◆ WHAT YOU HAVE TO DO
All of the data that follows should be output again without any alteration.

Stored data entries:
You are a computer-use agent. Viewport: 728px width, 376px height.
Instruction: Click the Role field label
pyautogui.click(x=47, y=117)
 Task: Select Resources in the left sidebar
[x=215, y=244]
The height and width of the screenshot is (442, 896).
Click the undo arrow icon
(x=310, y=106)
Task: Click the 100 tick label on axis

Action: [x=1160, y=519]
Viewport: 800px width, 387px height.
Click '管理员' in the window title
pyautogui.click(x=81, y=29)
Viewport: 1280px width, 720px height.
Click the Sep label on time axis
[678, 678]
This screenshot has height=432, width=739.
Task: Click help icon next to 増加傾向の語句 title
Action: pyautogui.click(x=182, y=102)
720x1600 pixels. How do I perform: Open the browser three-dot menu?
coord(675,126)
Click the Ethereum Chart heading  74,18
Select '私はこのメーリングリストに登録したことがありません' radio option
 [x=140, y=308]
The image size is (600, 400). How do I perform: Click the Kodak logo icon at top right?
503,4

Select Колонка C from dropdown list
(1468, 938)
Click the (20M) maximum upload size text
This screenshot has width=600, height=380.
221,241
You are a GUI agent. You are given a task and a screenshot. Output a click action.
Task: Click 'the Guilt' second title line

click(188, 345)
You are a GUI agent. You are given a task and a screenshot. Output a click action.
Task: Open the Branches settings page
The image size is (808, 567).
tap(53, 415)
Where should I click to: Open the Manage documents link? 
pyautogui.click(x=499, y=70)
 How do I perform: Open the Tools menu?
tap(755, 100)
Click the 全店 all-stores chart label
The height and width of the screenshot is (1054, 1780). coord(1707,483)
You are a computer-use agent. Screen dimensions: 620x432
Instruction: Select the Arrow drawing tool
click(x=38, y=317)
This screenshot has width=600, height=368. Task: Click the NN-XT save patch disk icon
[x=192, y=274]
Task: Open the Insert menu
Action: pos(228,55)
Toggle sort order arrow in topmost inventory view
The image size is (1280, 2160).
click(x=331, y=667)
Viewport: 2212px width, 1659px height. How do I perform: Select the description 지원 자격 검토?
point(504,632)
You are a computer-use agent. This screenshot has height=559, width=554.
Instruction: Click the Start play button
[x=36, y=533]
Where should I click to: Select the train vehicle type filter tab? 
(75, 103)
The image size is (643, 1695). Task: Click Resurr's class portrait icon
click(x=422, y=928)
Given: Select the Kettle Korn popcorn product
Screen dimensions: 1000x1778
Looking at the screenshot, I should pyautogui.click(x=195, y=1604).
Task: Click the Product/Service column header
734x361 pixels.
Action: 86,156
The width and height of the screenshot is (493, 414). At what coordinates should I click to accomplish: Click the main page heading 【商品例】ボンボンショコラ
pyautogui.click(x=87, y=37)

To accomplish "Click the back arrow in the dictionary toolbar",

◆ ANSWER TO THIS PROBLEM
You are a computer-use agent. Viewport: 728px width, 376px height.
Instruction: Click the Role field label
pyautogui.click(x=47, y=117)
 Task: Select Resources in the left sidebar
[x=215, y=244]
The height and width of the screenshot is (442, 896).
Click the undo arrow icon
(x=310, y=106)
Task: Click the 100 tick label on axis

Action: [x=1160, y=519]
Viewport: 800px width, 387px height.
Click '管理员' in the window title
pyautogui.click(x=81, y=29)
Viewport: 1280px width, 720px height.
Click the Sep label on time axis
[678, 678]
This screenshot has height=432, width=739.
Task: Click help icon next to 増加傾向の語句 title
Action: pyautogui.click(x=182, y=102)
720x1600 pixels. How do I perform: Open the browser three-dot menu?
coord(675,126)
Click the Ethereum Chart heading  74,18
Select '私はこのメーリングリストに登録したことがありません' radio option
 [x=140, y=308]
The image size is (600, 400). How do I perform: Click the Kodak logo icon at top right?
503,4

Select Колонка C from dropdown list
(1468, 938)
Click the (20M) maximum upload size text
This screenshot has width=600, height=380.
221,241
You are a GUI agent. You are given a task and a screenshot. Output a click action.
Task: Click 'the Guilt' second title line

click(188, 345)
You are a GUI agent. You are given a task and a screenshot. Output a click action.
Task: Open the Branches settings page
The image size is (808, 567).
tap(53, 415)
Where should I click to: Open the Manage documents link? 
pyautogui.click(x=499, y=70)
 How do I perform: Open the Tools menu?
tap(755, 100)
Click the 全店 all-stores chart label
The height and width of the screenshot is (1054, 1780). coord(1707,483)
You are a computer-use agent. Screen dimensions: 620x432
Instruction: Select the Arrow drawing tool
click(x=38, y=317)
This screenshot has width=600, height=368. Task: Click the NN-XT save patch disk icon
[x=192, y=274]
Task: Open the Insert menu
Action: pos(228,55)
Toggle sort order arrow in topmost inventory view
The image size is (1280, 2160).
click(x=331, y=667)
Viewport: 2212px width, 1659px height. How do I perform: Select the description 지원 자격 검토?
point(504,632)
You are a computer-use agent. This screenshot has height=559, width=554.
Instruction: Click the Start play button
[x=36, y=533]
Where should I click to: Select the train vehicle type filter tab? 
(75, 103)
The image size is (643, 1695). Task: Click Resurr's class portrait icon
click(x=422, y=928)
Given: Select the Kettle Korn popcorn product
Screen dimensions: 1000x1778
Looking at the screenshot, I should pyautogui.click(x=195, y=1604).
Task: Click the Product/Service column header
734x361 pixels.
Action: 86,156
The width and height of the screenshot is (493, 414). At what coordinates should I click to accomplish: Click the main page heading 【商品例】ボンボンショコラ
pyautogui.click(x=87, y=37)

To accomplish "Click the back arrow in the dictionary toolbar",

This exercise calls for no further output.